Venedik'te renkli ve masalsı yolculuk: Torcello, Murano ve Burano

Venedik denilince herkesin aklına rengarenk maskeler ve gondollarla yapılan romantik kanal gezileri geliyor. Daha az keşfedilmiş, daha sakin ve çok daha renkli bir Venedik içinse kürekleri Torcello, Burano ve Murano adalarına doğru çekmek gerekiyor.

Torcello, Burano ve Murano... Venedik gezisi yapanların en merak ettiği yerlerin başında geliyor. Peki, Torcello, Burano ve Murano'da nerelere gidilir? Neler yenir? İşte rüya gibi bir masal yolculuğuna çıkacaklara Torcello, Burano ve Murano gezi rehberi...


TORCELLO: İLHAM VERİYOR

Torcello için bu başlığı yazmam hiç de sebepsiz değil. Bunu adaya indiğiniz anda hissediyorsunuz zaten. Hemingway roman yazmak için buraya taşınmakta hiç de haksız değilmiş. Adanın enerjisinden bunu hemen anlıyorsunuz. Torcello en kuzeydeki ada. Adanın şu anki tenha hali eski şaşaalı günleriyle tezat oluşturuyor aslında. 452 yılında Altino halkı bu adaya sığınarak şehri kurmuş. 10’uncu yüzyılda en parlak zamanlarını yaşayan şehrin nüfusu 30 bine kadar yükselmiş. Hatta lagünden çıkarttıkları tuzu satarak o dönem Venedik’ten daha büyük bir ticari güce sahip olmuş. Ama yıllar içinde kanalların alüvyonla dolup bataklığa dönüşmesi ve bunun sonucunda adayı basan sinekler ve oluşan sıtma hastalığı Torcello’yu hızla düşüşe geçirmiş. Şimdilerdeyse adanın nüfusu... Hazır mısınız duymaya?, 50 kişi!

(Gösterilen bilgiler)

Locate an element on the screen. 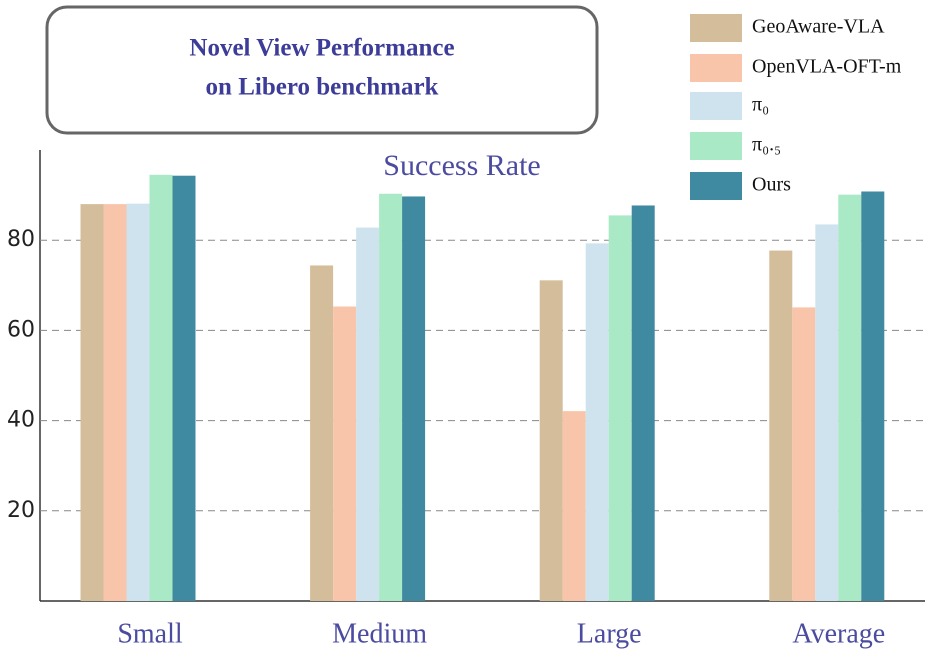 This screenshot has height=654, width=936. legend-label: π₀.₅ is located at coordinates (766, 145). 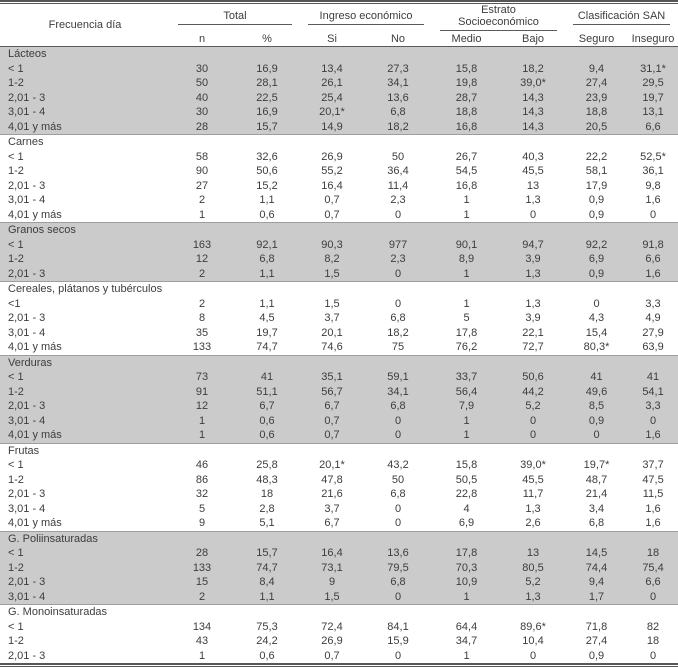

(Yapılacak iş) Torcello, Murano ve Burano gezisini anlatan metinde "Torcello, Burano ve Murano..." ifadesinden başlayıp aşağıya doğru "Murano gezi rehberi..." ifadesine kadar uzanan bölümün tamamını hiçbir değişiklik yapmadan yazın.

(Alıştırma yanıtı)
Torcello, Burano ve Murano... Venedik gezisi yapanların en merak ettiği yerlerin başında geliyor. Peki, Torcello, Burano ve Murano'da nerelere gidilir? Neler yenir? İşte rüya gibi bir masal yolculuğuna çıkacaklara Torcello, Burano ve Murano gezi rehberi...